Deriving an equation for acceleration in circular motion

Question

I have a question:

A particle starts to move from rest in a circle of radius 3m, so after $t$ seconds its speed is $5t+1$m/s. Find its acceleration after 1 second.

I have tried differentiating $5t+1$ to give $5$ but this doesn't make and sense as a constant acceleration would always give an increasing radius to the circle.

I have also looked into polar coordinate acceleration ie $$\ddot r_v= (\ddot r - r \dot \theta^2) \hat r_v + (2 \dot r\dot \theta + r \ddot \theta) \hat \theta_v$$ And tried to work out the angular acceleration $\hat \theta_v$ with the information given in the question, but that didn't make any sense either.

Answer 1

Hint:

I suppose that $5t+1$ is the modulus of velocity.

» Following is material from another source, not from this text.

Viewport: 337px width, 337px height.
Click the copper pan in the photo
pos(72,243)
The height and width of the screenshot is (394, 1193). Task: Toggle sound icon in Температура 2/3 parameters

Use: $ x=R\cos \theta\quad ,\quad y=R\sin \theta$ so that: $$ \dot x=-R\dot \theta \sin \theta \qquad \dot y=R\dot \theta \cos \theta $$ find: $$ |v|=R\dot \theta=5t+1 $$ So you have $\dot \theta$ and you can find $\theta, \ddot \theta$ ....

Answer 2

Well, we know that for a circular path, we have two types of acceleration, radial, and tangential. The radial acceleration can be computed as $a_r = \frac{v_t^2}{r} = \frac{(5t + 1)^2}{3} = \frac{25t^2 + 10t + 1}{3}$. And the tangential acceleration would be simply 5 as you computed it. So to find the resulting total acceleration, we just use the Pythagorean theorem, since the components are perpendicular. So $ a = \sqrt{ (\frac{25t^2 + 10t + 1}{3})^2 + 5^2} $ and since we want an acceleration at $t=1$s, we can say $a=\sqrt{(\frac{36}{3})^2+25}=\sqrt{144+25}=\sqrt{169}=13$. So your acceleration would actually be 13 m/s^2.